Rita Gérard est tombée en dépression. Toute la famille a été terriblement marquée. “Ma maman s’est laissée mourir. Elle est décédée de tristesse”. Son mari a également sombré dans la dépression. “Il m’a dit : ‘Vous n’avez pas vu ce que j’ai vu’. La vue le hantera jusqu’à son dernier souffle.”

La vie de ses enfants a été “marquée au fer rouge à jamais”. Rita Gérard a ainsi appris que son fils, qui avait 14 ans lors des attentats, allait parfois sur la tombe de Sabrina. “Il se couche sur la tombe pour être en contact avec elle. Comment imaginer son fils tellement triste et voir que son seul refuge est la pierre froide du cimetière.”

Le fils de Sabrina a grandi. Il lui pose des questions. “Il m’a dit : ‘Mamina, comment on fait pour aller au ciel’. Quand je lui ai demandé pourquoi, il m’a dit : ‘C’est pour aller voir maman’.”

Des proches de victimes s’interrogent: comment peut-on commettre de tels actes au nom de la religion?

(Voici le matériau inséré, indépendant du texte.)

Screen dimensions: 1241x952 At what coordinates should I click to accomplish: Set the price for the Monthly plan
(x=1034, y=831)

Sarah, la sœur de Sabrina, a enfin réussi à se relever. “Après six ans de combat contre moi-même, d’auto-destruction, je deviens la femme que j’ai voulu être.” Elle a retrouvé la foi : “Je vous pardonne car je n’ai plus aucune haine”, a-t-elle dit en direction des accusés.

Au nom de la religion ?

Cette foi, Rita Gérard, ne l’a jamais perdue : “Comment peut-on au nom d’une religion ôter la vie de personnes innocentes ? Je me demande quel regard ils ont sur les horreurs qu’ils ont commises. Ont-ils des remords ?”, a-t-elle dit en direction des accusés. “Ces gens se cachent derrière la religion. Je suis musulmane. Cela n’a rien à voir avec la religion”, a de son côté asséné la mère de Loubna Lafquiri.

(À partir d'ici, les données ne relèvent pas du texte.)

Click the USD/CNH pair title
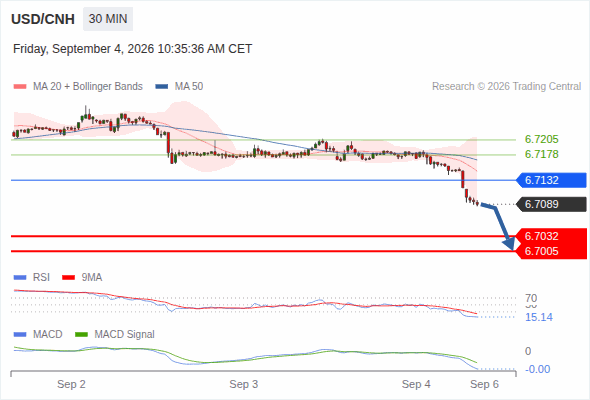Screen dimensions: 590x400 [x=43, y=19]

Mais Rita Gérard a voulu terminer avec une anecdote plus légère. “Sabrina adorait les boules de Berlin. J’ai toujours détesté cela. Mais depuis la disparition de Sabrina, il m’arrive d’en acheter et de croquer dans ces pâtisseries pour me rappeler le souvenir et le plaisir que Sabrina avait à en manger.”